Besides, we have to park down the hill from the Y and thanks to Annabelle’s ancient snail pace of a walk and her insistence in touching every single link in the chain along the way, it takes us 10 minutes to make it to the building. That walk alone earns me my daily chocolate. I have to replenish those lost calories somehow. 

Just call me the neighborhood animal control representative

It’s business as usual over here, except I’ve added skunk patrol to my list of daily activities.


That’s right. Skunk patrol.


Earlier in the week the landlord’s father was over doing his usual puttering around. He started talking to the neighbors who told him there’s a skunk living under our shed. Apparently they’ve seen it multiple times. I haven’t seen or smelled a skunk since we arrived, but it makes sense to take the word of hippies who have been known to smoke things that give the neighborhood a unique fragrance over the word of someone who is completely clearheaded.
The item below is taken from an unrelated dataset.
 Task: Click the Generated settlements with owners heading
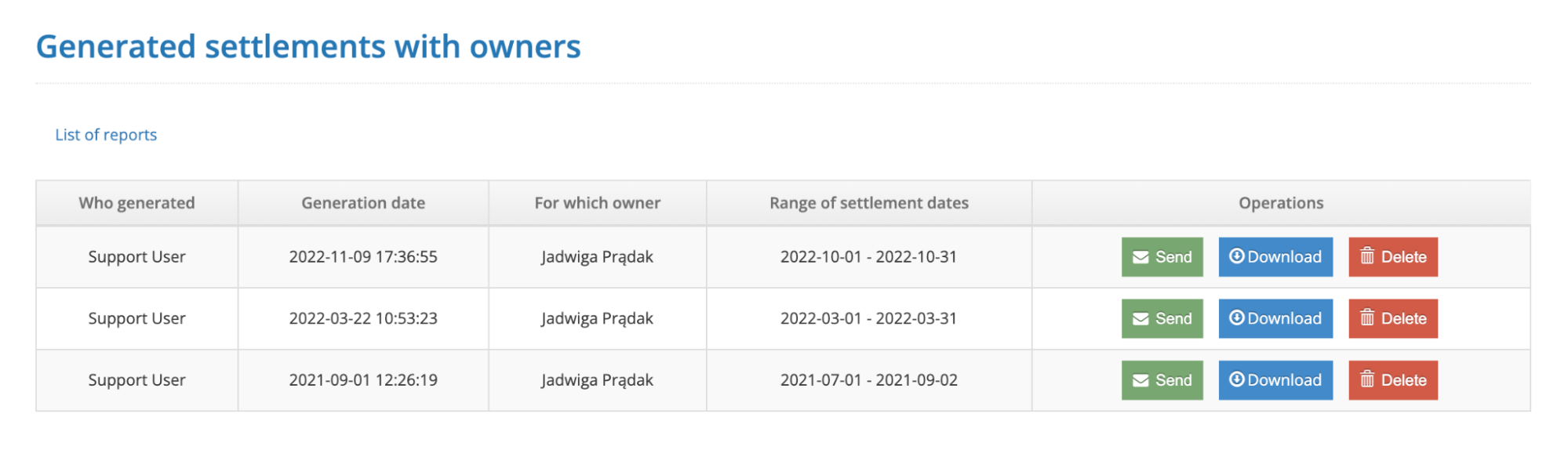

The landlord’s father put a trap behind the shed and asked me to check it daily and report back my findings. Annabelle likes to get in on the action but I try to keep her far away to avoid this type of situation:

I have plenty of time to check the trap in between hand washing all our dishes. Our dishwasher started it’s slow death around the time we returned from Texas. (Isn’t this RIVETING?) I never think about all the dishes when I talk about going back to a time when life was more simple and we didn’t rely on machines so much. We finally got our new dishwasher on Wednesday. It was the Big Event of our day. I almost wanted to break a bottle of champagne and christen the dishwasher before it’s first use. My joy only lasted so long. It isn’t draining so a repair man and the landlord will be over shortly to look things over. Looks like I’ll be giving the landlord my daily skunk report in person.
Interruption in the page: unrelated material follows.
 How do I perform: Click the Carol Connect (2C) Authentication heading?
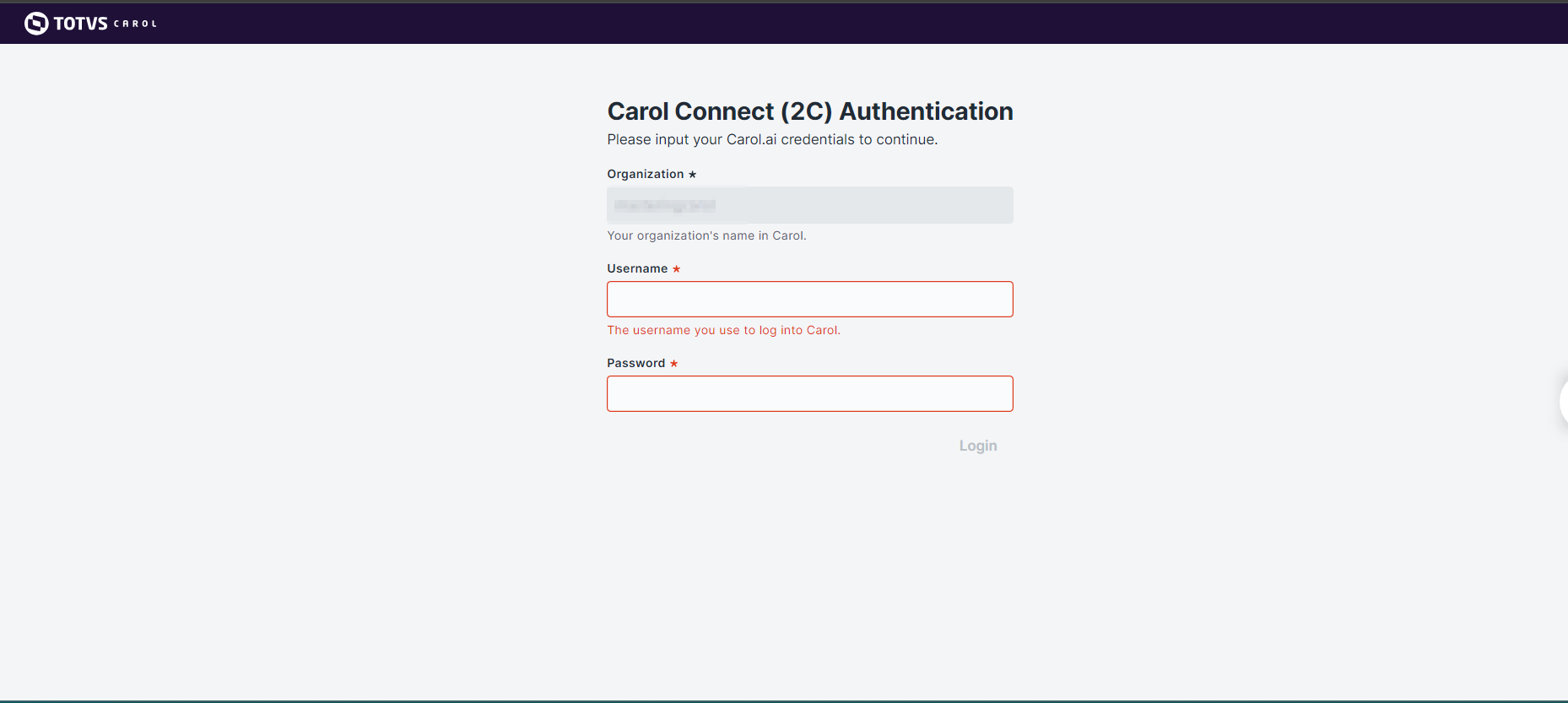809,111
(Side note about the landlord and his father- they’re both named Jim and they both love Annabelle. The older Mr. Jim comes over so often he is familiar with Annabelle’s nap schedule. If he comes by at 1:30 and she’s still up he’ll ask why she’s not sleeping yet. If he comes by around 3:30 he pokes his head around the house looking for her. I might hire him as a babysitter. One of my main requirement for childcare is someone who understands naps.)


Meanwhile, things have been pretty stressful in Annabelle’s world. It really would have pushed her over the edge if I gave her a popsicle.